28 April 2013

T I L E


it was during one of our very first meetings on this project, before the scope had even been defined, that 
this tile came up. that seems to happen frequently on these smaller residential projects - clients will become 
fixated on one design detail/element/material and it is the defining piece of the project for them. the issue here 
was figuring out how to both fulfill the client's desire for an extremely expensive material and maintain the best
possible design of the space.

this master bathroom is not large and in order to make it feel more spacious, the plan was kept as open as 
possible and we limited the palate to three materials: a textured wall surface, the continuous concrete floor, and 
white fixtures/accents/paint. any glazing would be full wall slices - floor to (very high) ceiling - to keep as 
much continuous vertical surface as possible and make the space appear bigger. the large, walk-in shower was
designed to read as a volume within a thickened one of these surfaces. it took a lot of unplanned work to get our
client to see that most of the 'dream' bathrooms they tore out of magazines followed these minimalist tenets.
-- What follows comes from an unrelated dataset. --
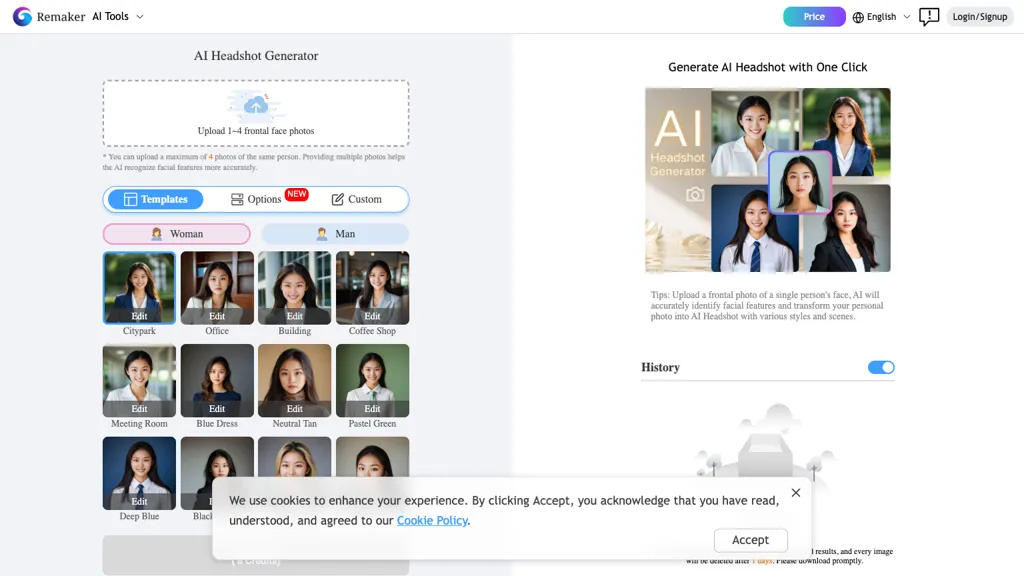Open the feedback message icon

pos(929,17)
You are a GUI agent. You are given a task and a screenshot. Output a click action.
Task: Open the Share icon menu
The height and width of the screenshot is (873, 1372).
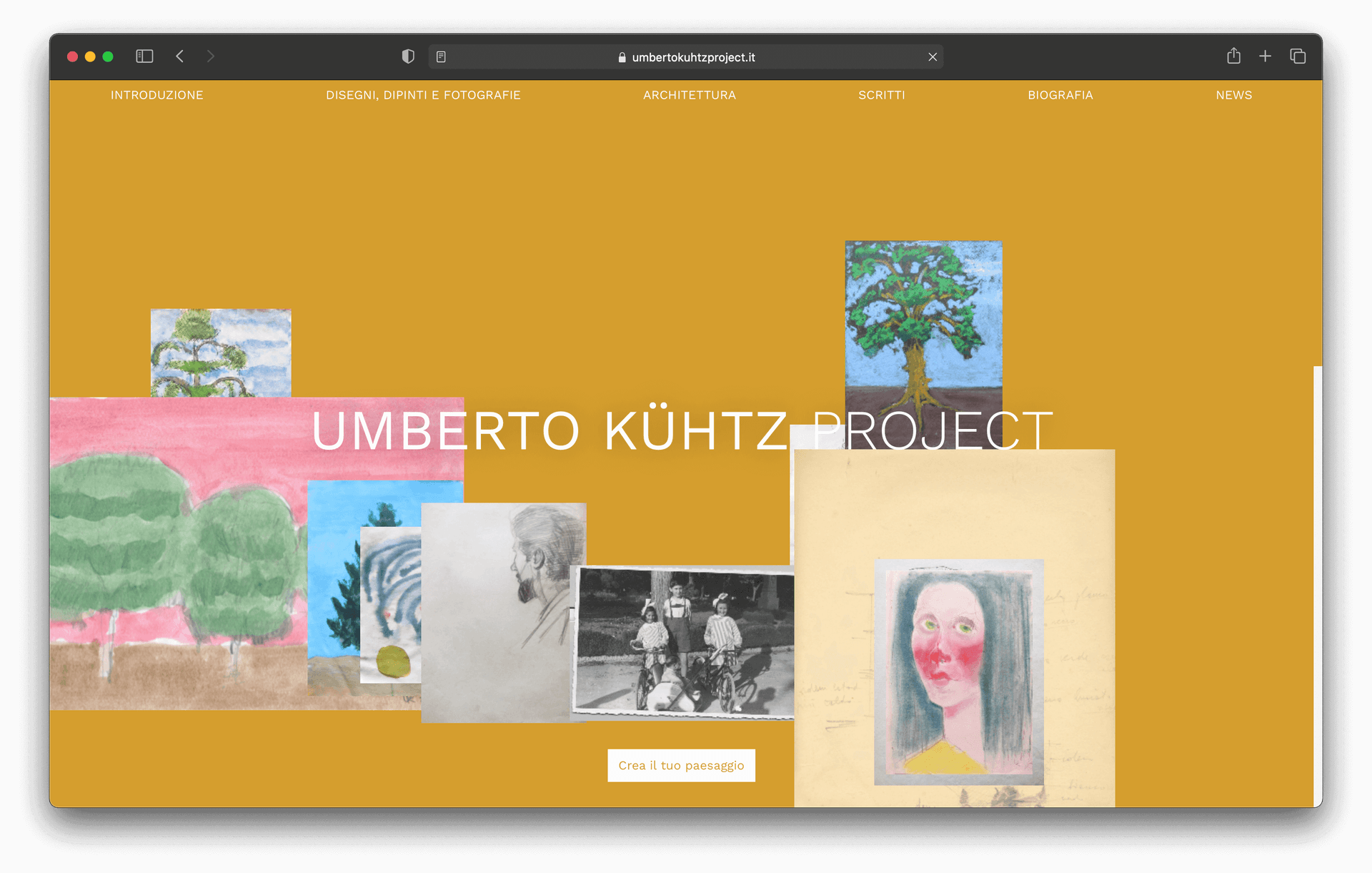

having forgotten our earlier conversation about the heath dimensional tile, the obvious choice to us for the 
textured wall surface was stone. when we were reminded about the tile, a very long process, with many, many 
renderings, ensued. heath tile is absurdly expensive and to use it as the textured surface for even this modest 
sized bathroom would have been nearly as much as our entire metal roof. the client wanted to use it on one 
surface as a accent wall and then another tile everywhere else. it took some convincing but they eventually 
realized that the only possible accent wall was covered in fixtures (sink, mirror, toilet) which would defeat its 
purpose and switching materials would make the space feel cluttered. they found an alternative tile, in the same 
color, also handmade, that is very similar to heath dimensional tile that gave them both the tile and the spacious 
bathroom they had been dreaming of.

what is the point of writing an essay about this? i think my most valuable lessons about client-driven design
came from the bathrooms on this project. especially: when a client brings a tile sample for a bathroom to an
early scope discussion, take note. 

here is the tiled shower pre-grout. the smooth concrete finish skim coat will slope to the thin edge of the shower
drain and then fill the metal pan creating a quarter-inch slit to drain water from the floor.